1. A method for network agility traffic steering at a centralized management entity in a network system, the method comprising:
receiving load management information from a plurality of cells within a network cluster;
evaluating the load management information to determine resource allocation for the plurality of cells within the network cluster;
generating traffic steering instructions based on the evaluation;
transmitting the traffic steering instructions to the cells within the network cluster to dynamically adjust resource allocation and network performance; and
enabling clustering of cells through containerized microservices coordinated using Kubernetes, allowing for flexible and scalable deployment of network functions.
2. The method of claim 1, wherein the network cluster is configured to utilize low-latency backhaul connections, such as eCPRI, to ensure rapid communication between the centralized management entity and the cells within the cluster.
3. The method of claim 1, wherein the centralized management entity further takes into account the signal strength of the different cells as seen from user equipment (UE) to enhance the accuracy of traffic steering decisions.
4. The method of claim 1, wherein the centralized management entity is implemented using a near-real-time RAN Intelligent Controller (RIC) capable of handling multi-RAT environments.
5. The method of claim 1, wherein the centralized management entity provides network agility traffic steering in a multi-RAT (Radio Access Technology) environment.
6. The method of claim 1, wherein the cells operate on different RATs including at least 4G and 5G.
7. The method of claim 1, wherein the instructions are applicable to at least two of Option 7.2, Option 6, and Option 8 radio fronthaul splits.
8. The method of claim 1, wherein the centralized management entity performs decision-making that takes into account energy savings by steering traffic to a smaller number of carriers, thereby reducing the number of active carriers at a given time.
9. The method of claim 1, wherein the centralized management entity provides resource allocation for at least two of 2G, 4G, and 5G.

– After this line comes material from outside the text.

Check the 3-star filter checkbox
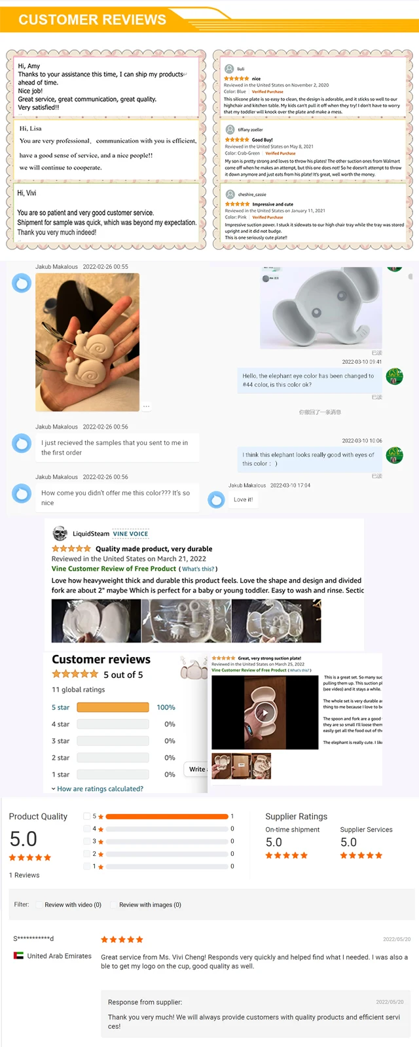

10. The method of claim 1, wherein the network system performs proactive load balancing by rebalancing an entire cluster when a certain load threshold is reached, rather than waiting for a single cell to reach its maximum load.
11. The method of claim 1, wherein the network system integrates AI/ML policies and enrichment across different generations (Gs) to optimize network performance.
12. The method of claim 1, wherein the network system uses a microservices-based architecture for high availability and scalability, enabling parallel processing and advanced monitoring.